MADRID, 14 Jun. (EUROPA PRESS) -

Turkish President Recep Tayyip Erdogan, recently re-elected to office, has for the first time publicly expressed his support for the new economic team, led by Finance Minister Mehmet Simsek and Hafize Gaye Erkan, Governor of the Central Bank of Turkey, underlining the determination to reduce inflation "to single digits", although he has assured that he maintains the same position regarding interest rates.

In statements to the Ottoman country's media on the return flight after the visit to Azerbaijan, Erdogan emphasized that the economy cannot be left aside and is the first issue of each country, highlighting the agility of the steps taken between the Ministry of Finance and the Central Bank, pointing out that this also underlines the commitment to reduce the inflation rate below 10%.

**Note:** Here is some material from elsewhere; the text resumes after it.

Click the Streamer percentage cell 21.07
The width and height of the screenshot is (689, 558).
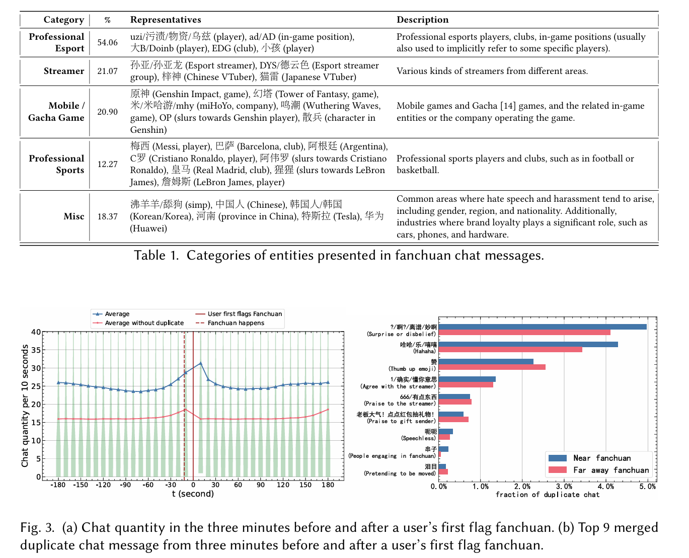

"Of course, we accepted that he (Finance Minister) would take the steps that are going to be taken here quickly and easily with the Central Bank, we said good luck to him, and in this way, we also declared our determination to reduce inflation to single digits," said the Turkish president.

However, Erdogan specified that "they should not fall into the error" of thinking that there is a serious change in the president's thinking on interest rate policy. "I'm the same here," he stressed, recalling his commitment to a "low interest, low inflation" monetary policy. "Now I work with the same understanding," he added.

Last week, Hafize Gaye Erkan was appointed as the new governor of the Central Bank of Turkey, thus becoming the fifth person in charge of the entity in the last four years and the first woman to assume the reins of the country's monetary policy.

The new governor of the Central Bank of Turkey has spent most of her professional career in the financial sector, having worked for almost a decade at Goldman Sachs and later spending eight years at First Republic Bank, a US regional bank where she became co -CEO, although she left the entity in January 2022, before the bank's intervention this spring.

The Central Bank's Monetary Policy Committee (MPC) has scheduled its first meeting under the presidency of the new governor on June 22.